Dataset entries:

☆ ☆ ☆ ☆ ☆

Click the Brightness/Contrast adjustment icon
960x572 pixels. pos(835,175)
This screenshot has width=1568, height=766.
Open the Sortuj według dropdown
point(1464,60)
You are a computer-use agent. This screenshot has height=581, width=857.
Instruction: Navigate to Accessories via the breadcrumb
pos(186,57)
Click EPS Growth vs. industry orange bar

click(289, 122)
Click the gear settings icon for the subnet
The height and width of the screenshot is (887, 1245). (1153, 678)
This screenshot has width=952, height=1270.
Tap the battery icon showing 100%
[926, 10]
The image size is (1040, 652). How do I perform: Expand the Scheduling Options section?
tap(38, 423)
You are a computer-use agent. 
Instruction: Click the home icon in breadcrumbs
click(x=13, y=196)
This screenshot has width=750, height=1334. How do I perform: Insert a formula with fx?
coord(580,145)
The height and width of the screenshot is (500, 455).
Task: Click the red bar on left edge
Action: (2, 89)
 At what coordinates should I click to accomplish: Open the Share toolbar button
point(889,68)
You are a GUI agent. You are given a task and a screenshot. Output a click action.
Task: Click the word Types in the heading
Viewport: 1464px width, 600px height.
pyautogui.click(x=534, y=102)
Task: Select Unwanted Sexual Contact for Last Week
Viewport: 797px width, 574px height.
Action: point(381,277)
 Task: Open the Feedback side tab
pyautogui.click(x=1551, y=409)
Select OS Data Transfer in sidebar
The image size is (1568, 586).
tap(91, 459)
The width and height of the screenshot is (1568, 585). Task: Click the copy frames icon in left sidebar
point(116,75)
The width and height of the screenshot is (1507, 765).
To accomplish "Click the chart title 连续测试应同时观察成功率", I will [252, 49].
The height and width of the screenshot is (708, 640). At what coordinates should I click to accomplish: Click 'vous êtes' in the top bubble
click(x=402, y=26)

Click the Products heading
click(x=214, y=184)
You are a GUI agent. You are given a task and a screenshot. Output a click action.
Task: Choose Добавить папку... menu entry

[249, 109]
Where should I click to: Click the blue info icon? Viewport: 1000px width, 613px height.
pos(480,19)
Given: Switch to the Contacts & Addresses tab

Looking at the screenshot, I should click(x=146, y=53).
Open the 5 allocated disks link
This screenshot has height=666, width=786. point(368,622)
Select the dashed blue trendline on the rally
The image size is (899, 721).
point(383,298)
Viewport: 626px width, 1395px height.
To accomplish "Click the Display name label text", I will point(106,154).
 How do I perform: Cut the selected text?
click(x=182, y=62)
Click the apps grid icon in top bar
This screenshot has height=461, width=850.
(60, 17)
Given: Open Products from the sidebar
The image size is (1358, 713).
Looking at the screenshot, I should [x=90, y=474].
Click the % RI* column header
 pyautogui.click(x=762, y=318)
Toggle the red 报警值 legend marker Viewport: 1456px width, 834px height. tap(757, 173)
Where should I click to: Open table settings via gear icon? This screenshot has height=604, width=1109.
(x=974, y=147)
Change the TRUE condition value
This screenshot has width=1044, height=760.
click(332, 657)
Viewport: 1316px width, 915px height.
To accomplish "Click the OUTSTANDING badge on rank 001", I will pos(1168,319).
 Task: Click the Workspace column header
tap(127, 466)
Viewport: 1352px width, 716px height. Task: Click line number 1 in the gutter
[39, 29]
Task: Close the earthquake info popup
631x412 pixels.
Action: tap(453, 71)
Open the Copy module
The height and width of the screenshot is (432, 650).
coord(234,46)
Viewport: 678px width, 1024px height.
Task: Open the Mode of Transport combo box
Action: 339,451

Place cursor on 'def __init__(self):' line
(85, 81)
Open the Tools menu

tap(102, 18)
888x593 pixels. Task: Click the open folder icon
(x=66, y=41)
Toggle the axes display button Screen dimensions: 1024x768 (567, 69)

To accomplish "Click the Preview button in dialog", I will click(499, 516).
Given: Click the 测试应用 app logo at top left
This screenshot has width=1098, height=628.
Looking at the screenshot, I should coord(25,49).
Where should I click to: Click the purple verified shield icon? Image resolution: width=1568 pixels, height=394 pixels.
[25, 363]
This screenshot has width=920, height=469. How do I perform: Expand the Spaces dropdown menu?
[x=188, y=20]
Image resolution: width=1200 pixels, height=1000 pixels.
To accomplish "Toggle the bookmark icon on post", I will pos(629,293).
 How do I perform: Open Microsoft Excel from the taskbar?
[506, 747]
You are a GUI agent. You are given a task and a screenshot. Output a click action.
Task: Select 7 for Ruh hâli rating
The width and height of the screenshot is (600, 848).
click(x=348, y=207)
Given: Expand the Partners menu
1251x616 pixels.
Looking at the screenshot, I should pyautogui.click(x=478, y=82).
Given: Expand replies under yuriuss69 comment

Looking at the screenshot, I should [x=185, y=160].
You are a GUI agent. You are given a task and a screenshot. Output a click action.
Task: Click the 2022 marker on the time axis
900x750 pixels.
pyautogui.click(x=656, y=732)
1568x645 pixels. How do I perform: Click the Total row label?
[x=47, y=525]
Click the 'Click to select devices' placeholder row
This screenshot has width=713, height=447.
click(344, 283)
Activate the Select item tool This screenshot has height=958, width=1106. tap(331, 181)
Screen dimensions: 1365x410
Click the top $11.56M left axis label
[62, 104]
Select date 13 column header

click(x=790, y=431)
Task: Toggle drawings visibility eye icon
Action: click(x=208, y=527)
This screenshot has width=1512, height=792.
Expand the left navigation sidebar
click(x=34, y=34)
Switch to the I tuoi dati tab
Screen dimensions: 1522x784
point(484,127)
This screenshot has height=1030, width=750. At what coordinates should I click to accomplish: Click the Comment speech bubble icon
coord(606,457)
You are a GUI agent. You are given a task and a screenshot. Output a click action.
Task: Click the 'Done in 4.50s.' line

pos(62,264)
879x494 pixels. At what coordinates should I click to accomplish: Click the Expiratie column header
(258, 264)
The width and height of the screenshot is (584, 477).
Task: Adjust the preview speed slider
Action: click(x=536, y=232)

☆ ☆ ☆ ☆ ☆

Isolate the lines above that contain the word "will" and copy them.

### Solution to this exercise
To accomplish "Click the chart title 连续测试应同时观察成功率", I will [252, 49].
To accomplish "Click the Display name label text", I will point(106,154).
To accomplish "Click the OUTSTANDING badge on rank 001", I will pos(1168,319).
To accomplish "Click the Preview button in dialog", I will click(499, 516).
To accomplish "Toggle the bookmark icon on post", I will pos(629,293).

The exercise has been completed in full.